Solution Approach 2:
The patent implements local quality by focusing on specific important attributes of products rather than treating all products uniformly. It identifies and weights key product features (price, specifications, customer ratings) to evaluate alternatives locally based on their relevance to the original product, providing targeted recommendations rather than generic lists.
2Measurement precision
If detailed product information is made available in brick and mortar retail shops, then the accuracy of product comparison improves, but the time management efficiency decreases
Solution Approach 1:
The patent replaces manual mechanical comparison processes with automated computational systems. It uses machine learning models and algorithms to automatically extract, compare, and rank product alternatives based on multiple attributes, substituting human time-consuming manual analysis with rapid automated processing that maintains high accuracy.
Solution Approach 2:
The patent applies preliminary action by pre-processing and structuring product data before comparison is needed. It extracts and organizes product metadata, specifications, and attributes in advance, creating a ready-to-use structured format that enables rapid comparison when customers need alternatives, eliminating the need for real-time information gathering.
3Measurement precision
If competitive intelligence tools are used to track competitor products, then the information accuracy about competitors improves, but the computational time and resources increase
Solution Approach 1:
The patent applies extraction by selectively extracting only the most relevant product attributes and metadata needed for comparison, rather than processing all available competitor information. It identifies and extracts key features (product specifications, pricing, ratings) from competitor data, filtering out unnecessary information to reduce computational burden while maintaining accuracy.
Solution Approach 2:
The patent implements partial action by focusing computational resources on analyzing only the most critical product attributes and a limited set of key competitors.
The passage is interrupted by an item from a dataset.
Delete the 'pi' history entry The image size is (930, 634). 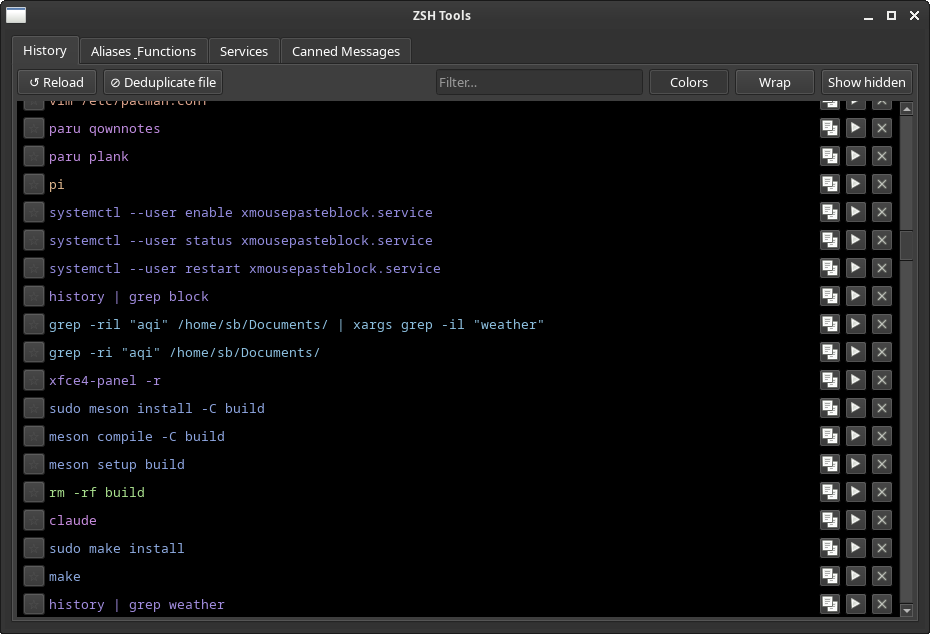[x=881, y=184]
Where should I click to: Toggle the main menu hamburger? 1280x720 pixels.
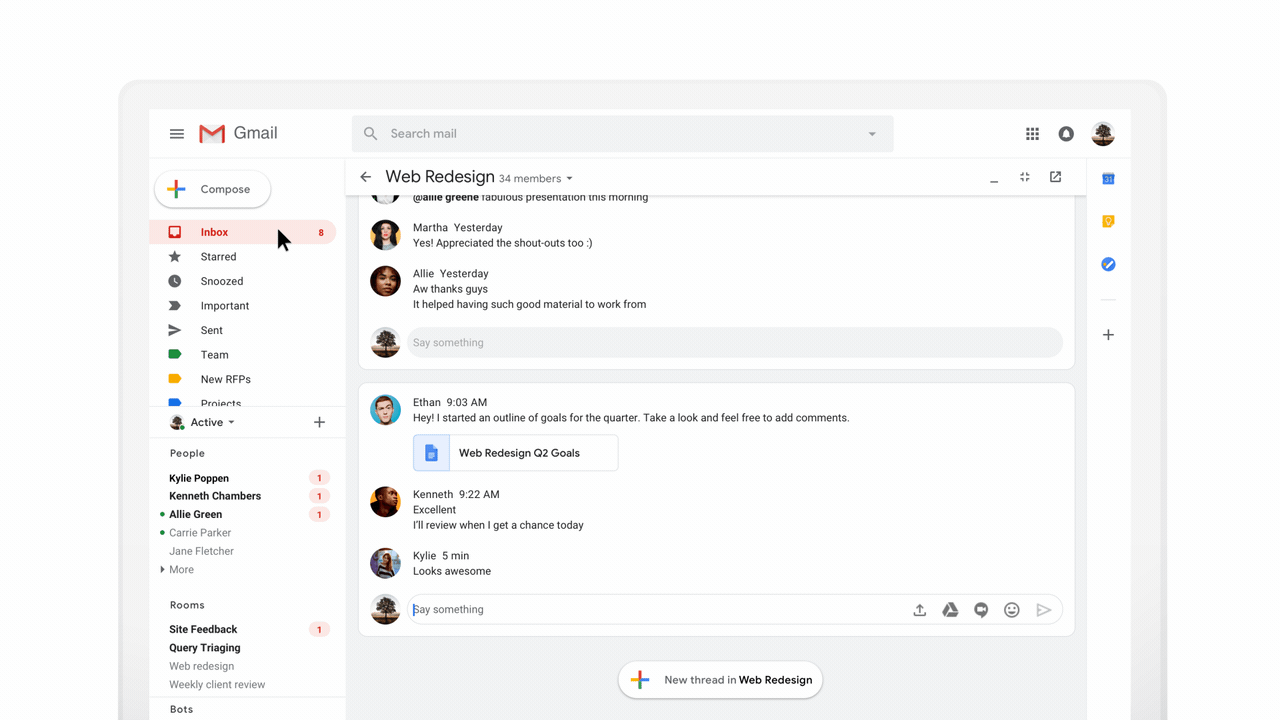[177, 134]
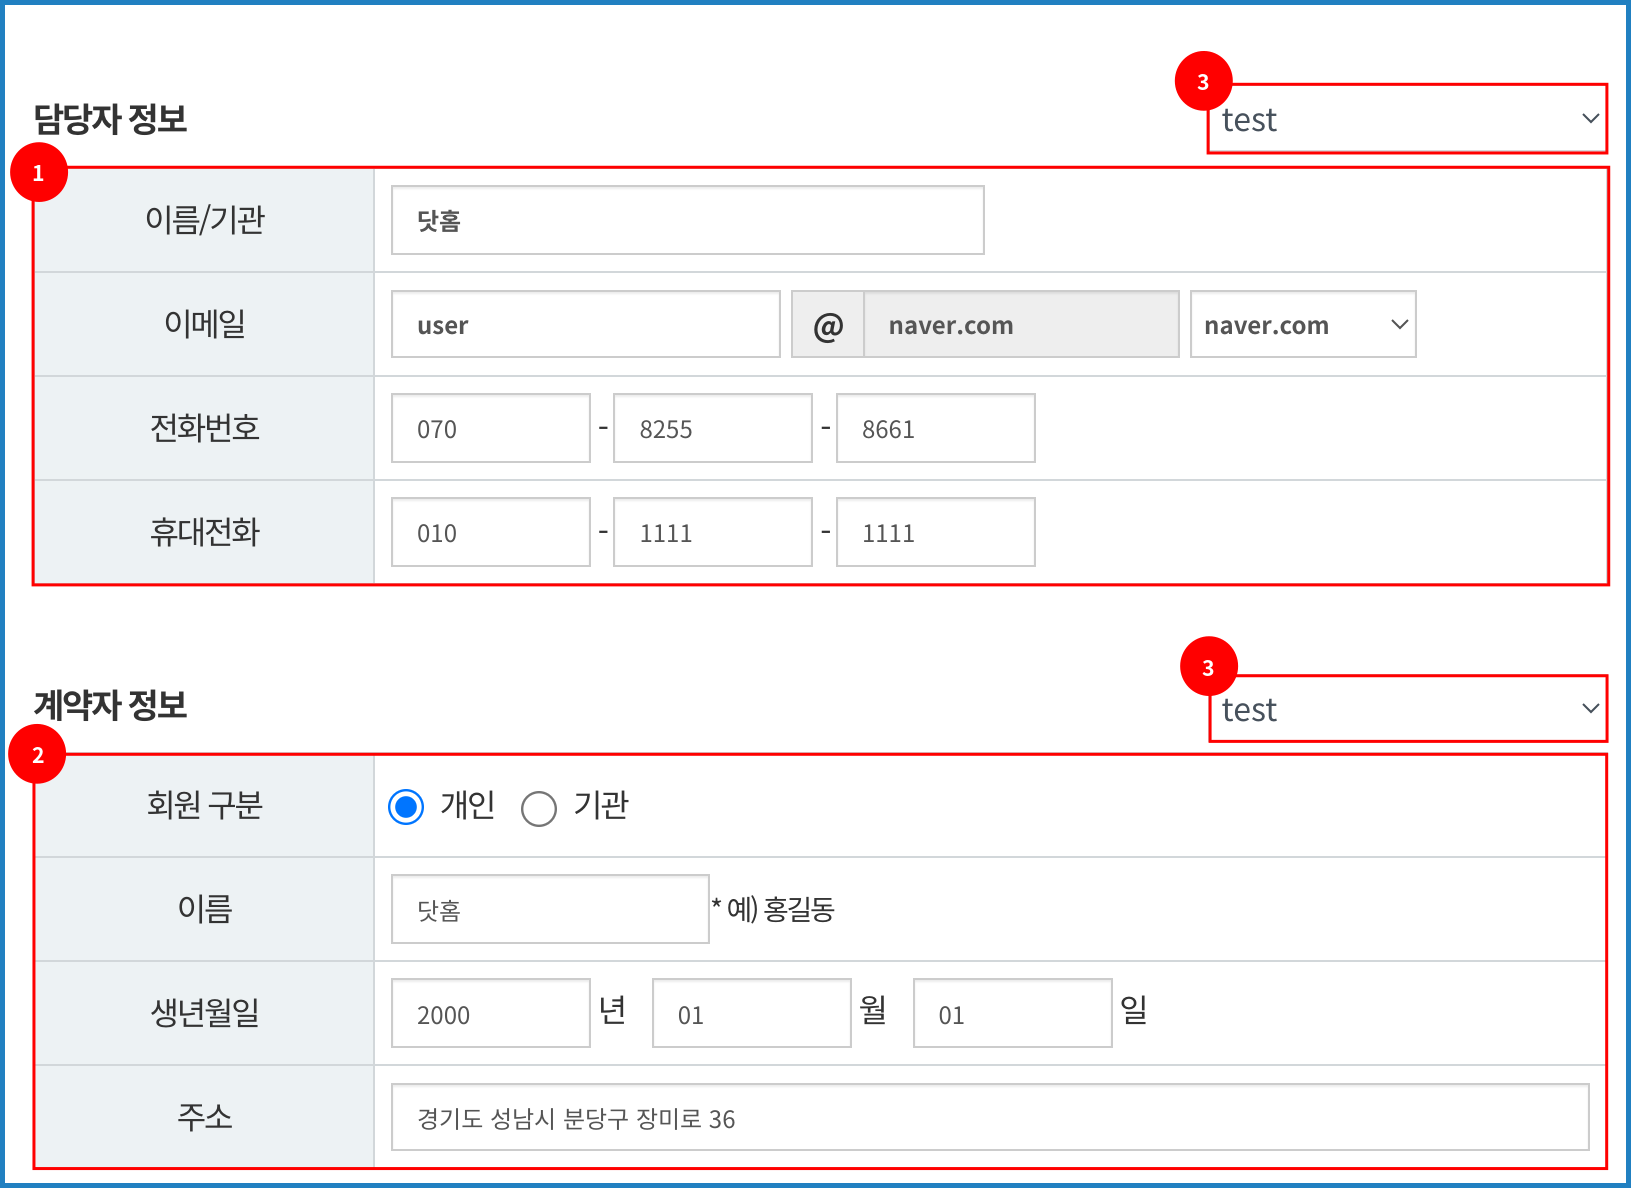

Rather than comprehensively analyzing all competitor products in detail, it performs partial analysis on essential features that drive comparison decisions, reducing overall computational requirements.
Data Source
AI summary
This disclosure relates generally to a method and system for identifying alternative products from competitor products having closer similarity to a retailer product. State-of-the-art methods for alternative product identification based on collaborative filtering often yield inappropriate matches as they do not consider context relevance. Moreover, due to the large size of dataset, such methods require more computation time. While making a comparison of retailer product with the competitor product, a context aware comparison as well as achieving sizable dataset is not yet achieved. The present disclosure addresses these problems through a method of processing metadata of the retailer product and the competitor products to derive feature importance score. The processing results in a filtered data set comprising unique retailer-competitor product pairs. The filtered data is then processed by a machine learning algorithm to identify alternative products based on closest similarity with the retailer product and accordingly ranked.